━━━━━ Excerpt provided
This is the one that got me:

If every star in our galaxy had a trillion planets, each with a trillion people living on them, and each of these people has a trillion packs of cards and somehow they manage to make unique shuffles 1,000 times per second, and they'd been doing that since the Big Bang, they'd only just now be starting to repeat shuffles.

That was copied from this QI article.

The number of ways to shuffle a deck of cards is 80,658,175,170,943,878,571,660,636,856,403,766, 975,289,505,440,883,277,824,000,000,000,000.
Damn. :tebow:

Fantastic list. Thanks for sharing.
I was thinking, isn't it just 52 factorial? It is, but I had no idea 52 factorial was so huge.

 
Sarnoff said:
There's a part of Fulton, Kentucky, from where, no matter which direction you travel, it's impossible to get to the rest of the state of Kentucky without passing through another state first... it's completely surrounded by Missouri and Tennessee.
I'm not seeing this one...I'm looking at a map and it looks like you'd simply travel 9003 North to Mayfield, KY...and everything opens up just North of that...

 
Sarnoff said:
There's a part of Fulton, Kentucky, from where, no matter which direction you travel, it's impossible to get to the rest of the state of Kentucky without passing through another state first... it's completely surrounded by Missouri and Tennessee.
I'm not seeing this one...I'm looking at a map and it looks like you'd simply travel 9003 North to Mayfield, KY...and everything opens up just North of that...
Ah..West of Fulton...that little enclosed circle of whatever...

 
There's a point in the 48 Continental United States from which, if one traveled 90 miles in a straight line any direction, one would have to adjust their clocks by an hour to have the correct time...
Interesting. Where is this point?
The Hopi Nation Reservation within Arizona observes Daylight Savings Time. It is completely surrounded by the Navajo Nation, which, along with the entire rest of the state of Arizona, does not.

 
Most common trees are equally thick up their entire height. That is, if you took a cross-section slice of a tree at any height, the total width of the tree parts is constant (or, if you could fold all the branches straight up and squeeze them together without any air in the middle, the tree would just look like a telephone pole, the same thickness all the way from top to bottom). The first person to discover this may have been Leonardo Da Vinci.

 
The entrance to the Panama Canal from the Pacific Ocean is located farther east than the entrance to the canal from the Gulf of Mexico.

 
There's a point in the 48 Continental United States from which, if one traveled 90 miles in a straight line any direction, one would have to adjust their clocks by an hour to have the correct time...
Interesting. Where is this point?
The Hopi Nation Reservation within Arizona observes Daylight Savings Time. It is completely surrounded by the Navajo Nation, which, along with the entire rest of the state of Arizona, does not.
Tricky. But the time would only be wrong certain times of the year, correct?

Why don't the Navajos wipe out the Hopis? They already have them surrounded. Sounds like poor strategic planning on the Hopi's part. Or is is more like one long siege?
━━━━━━━━━━
→ List of tasks
• 1. According to the trivia thread, which reservation in Arizona observes Daylight Savings Time?
• 2. Reproduce the part of the trivia thread starting at "This is the" and ending at "to repeat shuffles.".
━━━━━ Records shown
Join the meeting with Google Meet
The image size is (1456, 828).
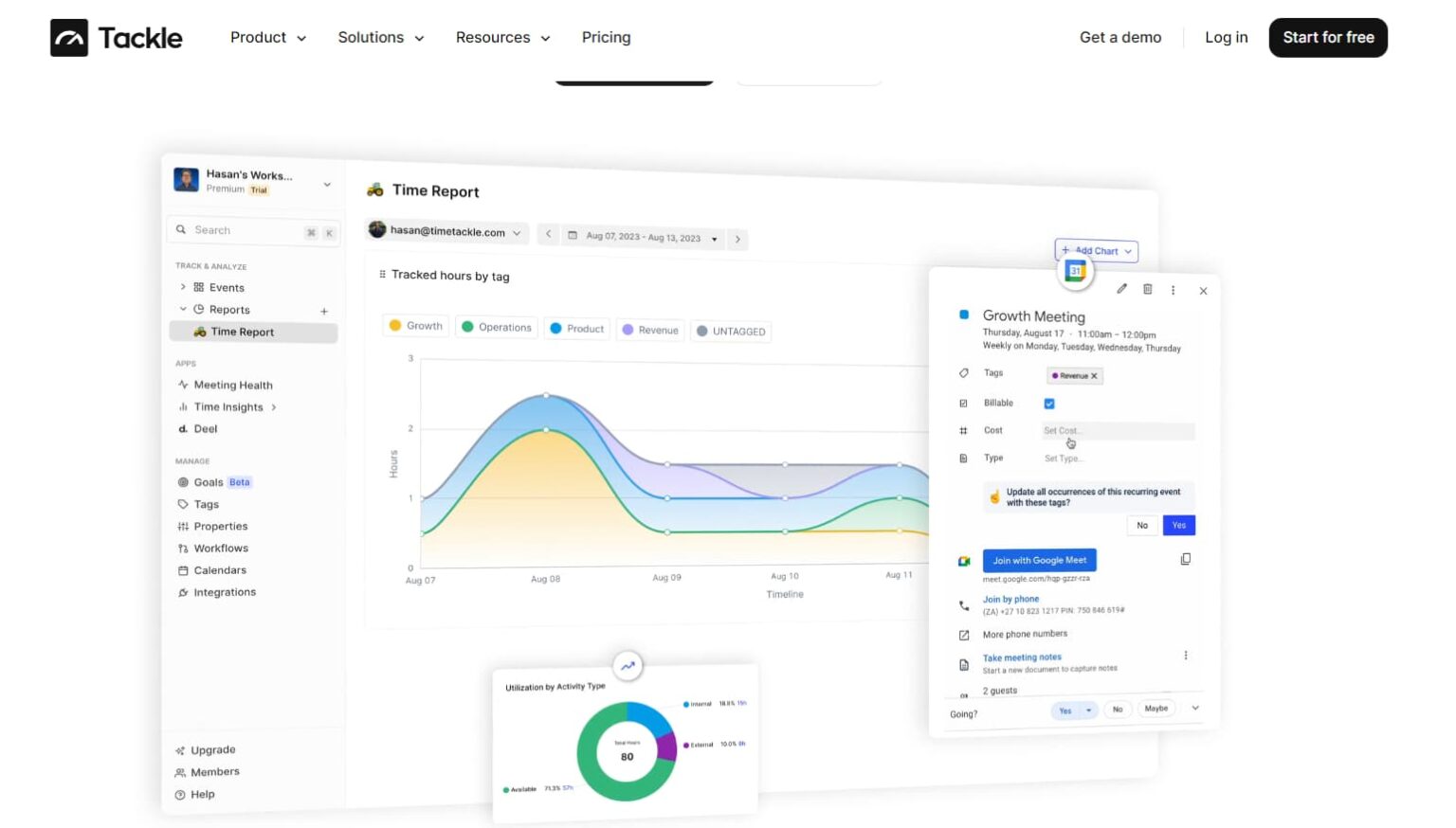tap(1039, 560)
━━━━━━━━━━
━━━━━ Records shown
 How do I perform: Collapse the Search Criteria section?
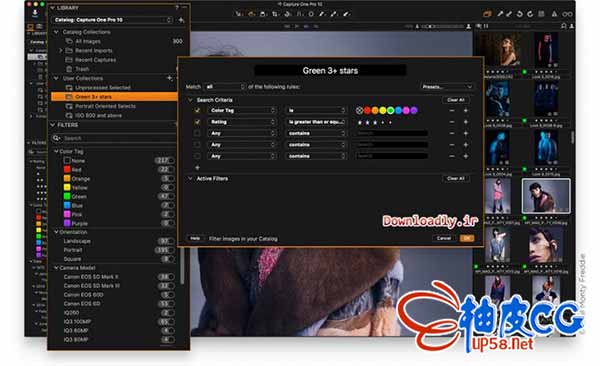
━━━━━━━━━━
→ Responses to the tasks
• 1. The Hopi Nation Reservation

• 2.
This is the one that got me:

If every star in our galaxy had a trillion planets, each with a trillion people living on them, and each of these people has a trillion packs of cards and somehow they manage to make unique shuffles 1,000 times per second, and they'd been doing that since the Big Bang, they'd only just now be starting to repeat shuffles.